Three things just in the title need exploration
  • God
  • History
  • How to encounter anything in history
Let’s take the first; we are talking about the God believed in by Christians, the God of the so-called Judaeo-Christian heritage; but for us specifically the God who revealed Godself in human form in the Incarnation.

But

What is history?

And how do we encounter anything in history

These are some of the approaches to history that we meet up with in various guises.
  • History is bunk (attributed to Henry Ford)
  • History is something that didn’t happen, written by someone who wasn’t there
  • History is a bunch of tricks played on the dead (Voltaire)
  • ‘The version of the past that people have decided to agree upon’ (Napoleon)
  • ‘His-story’; ‘In history, God is revealed’ (Pannenberg, 1961)
  • History is lists and chronologies. But ‘So far from history being an innocent attempt to list events in a sort of neutral space, history tries to identify more clearly what its own subject is’. (Illustrated by the question ‘What happened in 1066?’ and the variety of answers you’d get) (Williams, 2005:4)
  • ‘We can only fully understand the present in the light of the past’ (E H Carr)
  • Schleiermacher: We are historical beings, living in history, shaped and changed by it. Therefore the understanding of the Christian tradition in ever changing circumstances is the heart of theological activity.
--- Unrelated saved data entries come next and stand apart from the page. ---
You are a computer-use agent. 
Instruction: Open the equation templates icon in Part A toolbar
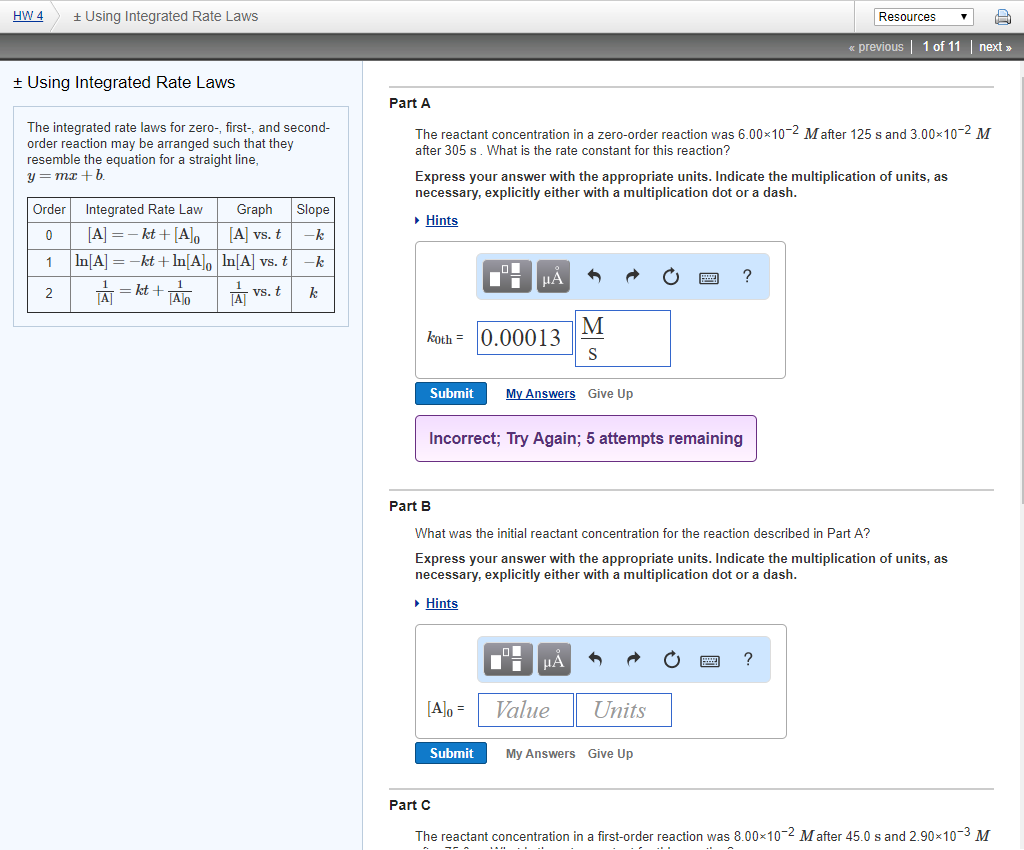tap(506, 276)
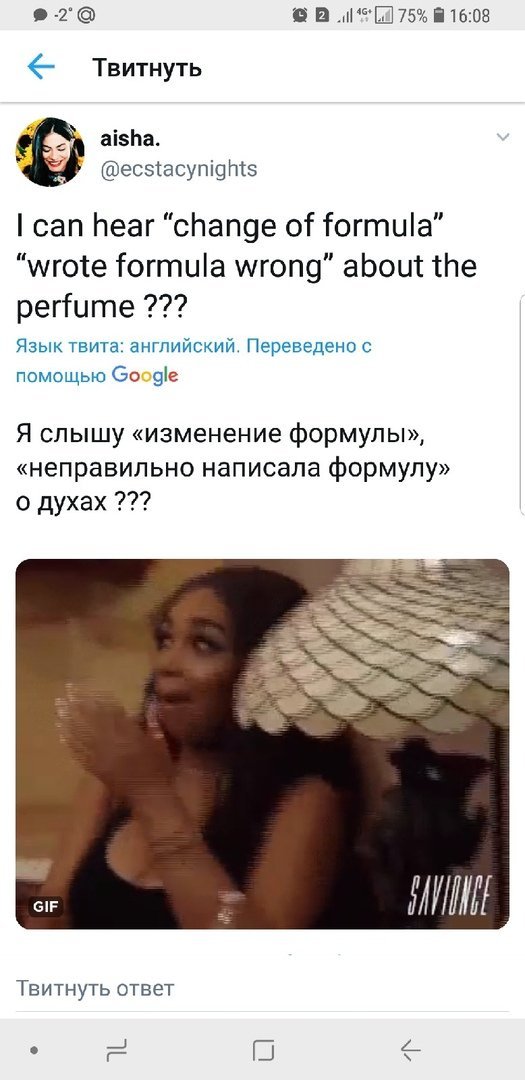This screenshot has width=525, height=1080.
Task: Tap the 'Твитнуть' header title
Action: pyautogui.click(x=147, y=68)
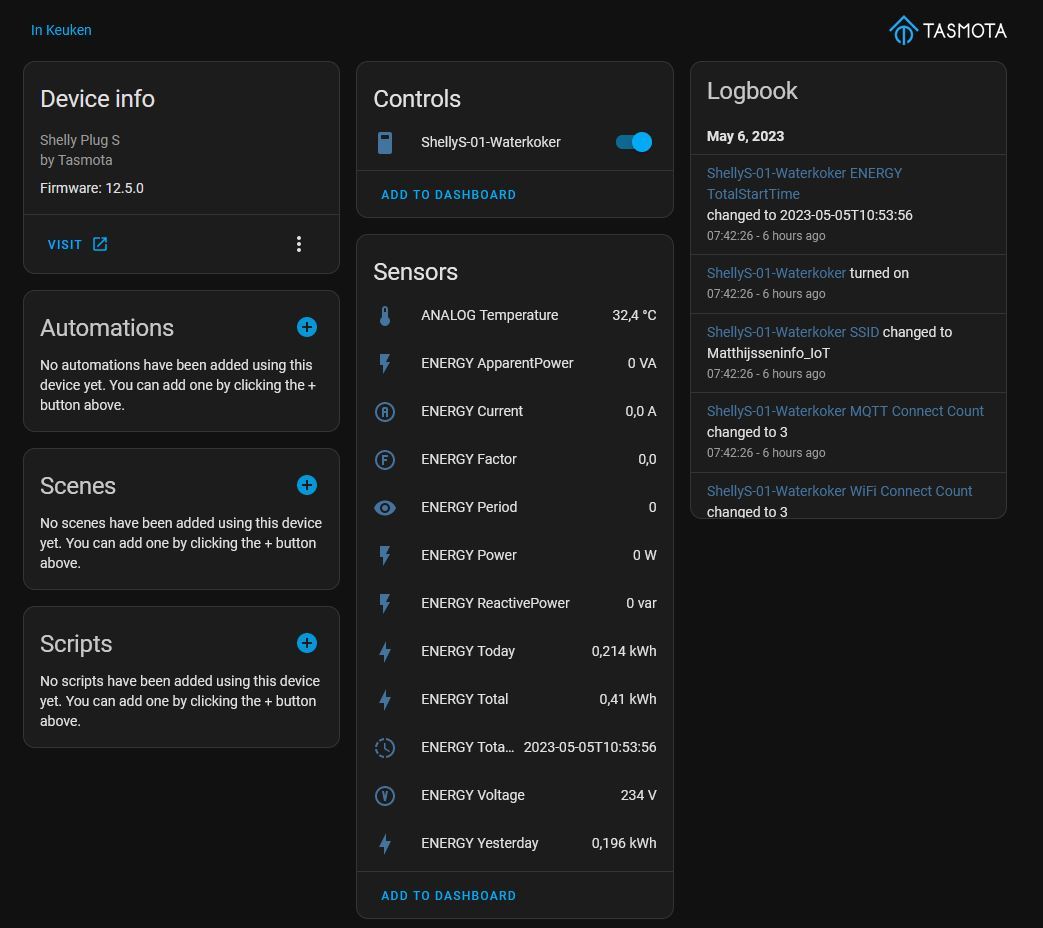This screenshot has height=928, width=1043.
Task: Click the thermometer icon for ANALOG Temperature
Action: (x=385, y=316)
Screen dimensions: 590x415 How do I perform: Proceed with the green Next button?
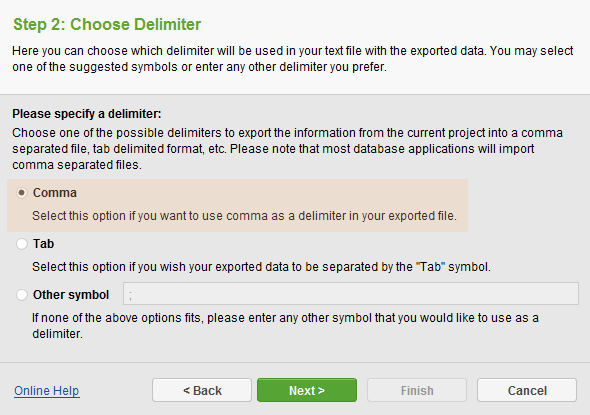(307, 390)
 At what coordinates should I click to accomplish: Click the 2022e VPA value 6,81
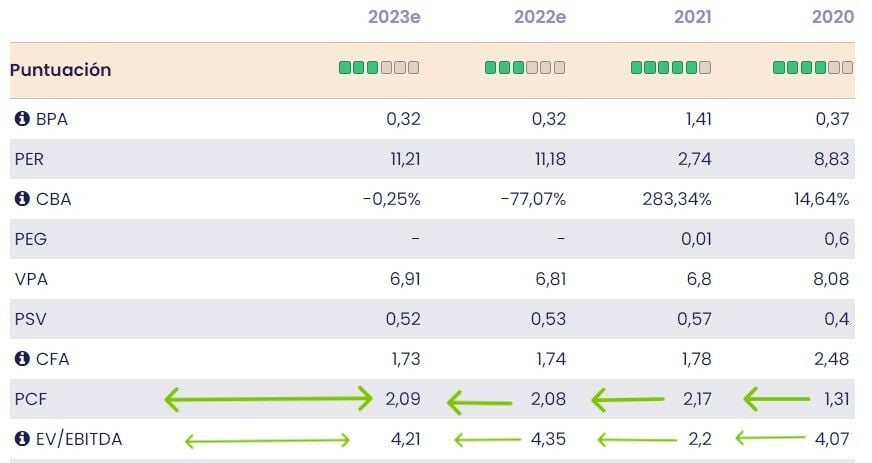(x=548, y=279)
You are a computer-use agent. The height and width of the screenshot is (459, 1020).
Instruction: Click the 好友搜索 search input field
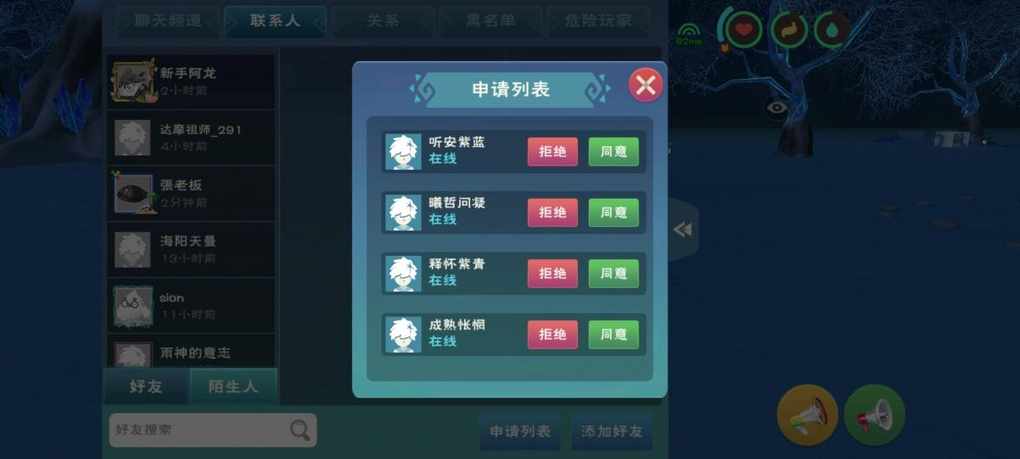coord(213,430)
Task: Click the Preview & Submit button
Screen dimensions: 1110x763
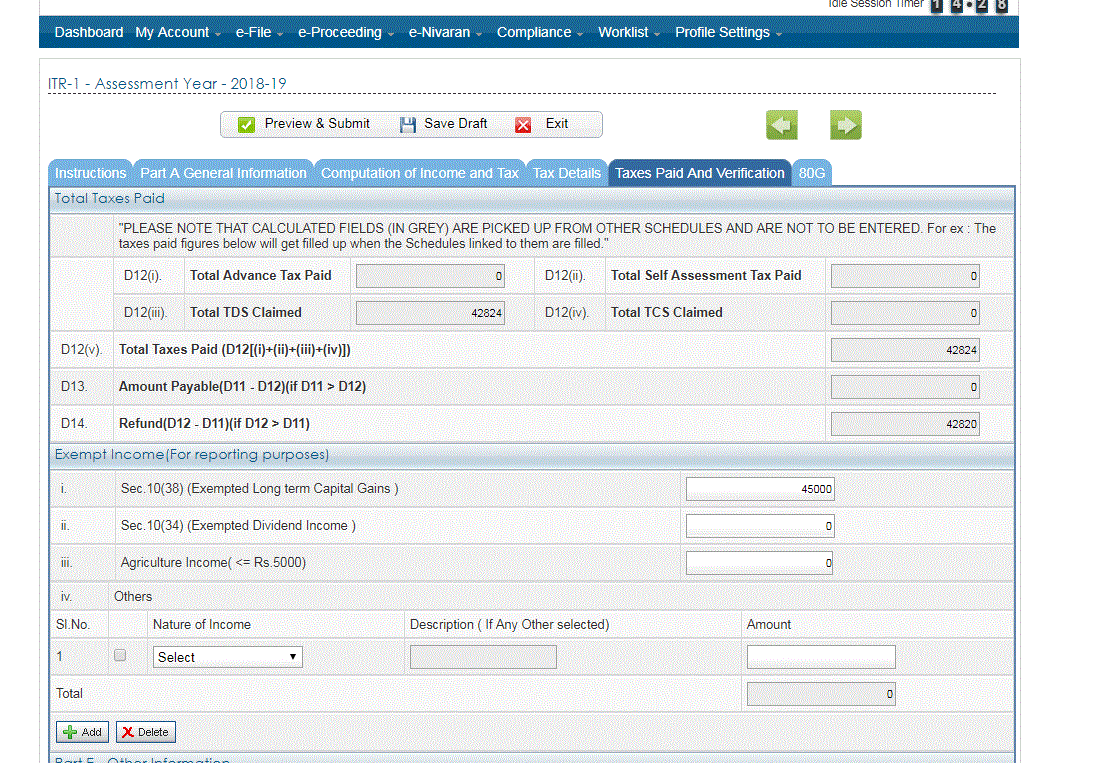Action: (305, 124)
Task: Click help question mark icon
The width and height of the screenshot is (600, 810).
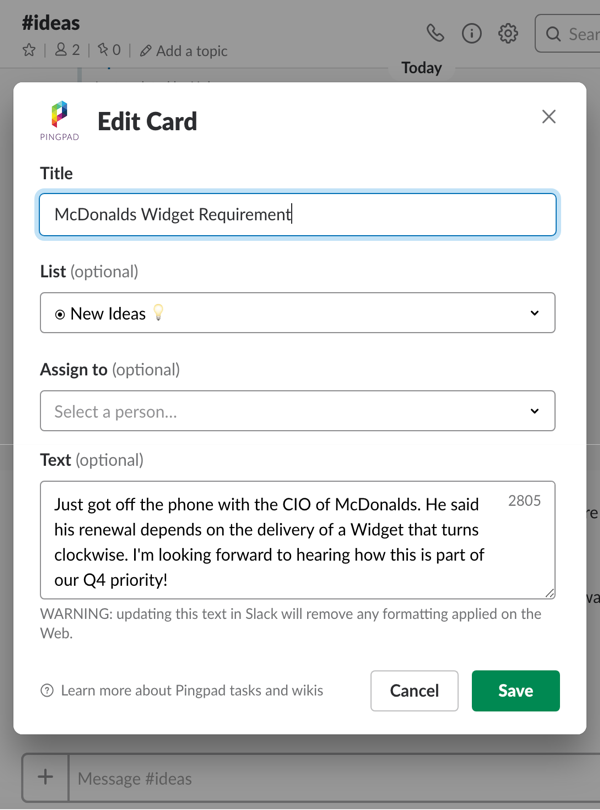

The function of leadership in the Church can only be adequately performed on the basis of a highly developed consciousness of history.

If all this is history, how do we begin to encounter God within it?

Which brings us neatly to encounter: do we only allow ourselves to encounter what we want to encounter, or do we let the encounter with the strange, the different, the hidden, the mysterious, challenge our presuppositions and pre-understandings? Are we satisfied with projection of our needs and quests onto God, or do we let God interrogate us?

How the Jews encountered God in history.

The Jewish Scriptures show us how the Jewish people encountered God in history and also how the people who later edited the history thought they encountered God there. It’s worth noting that of all the ancient people the Jews had an idea of history that most approximates to ours. 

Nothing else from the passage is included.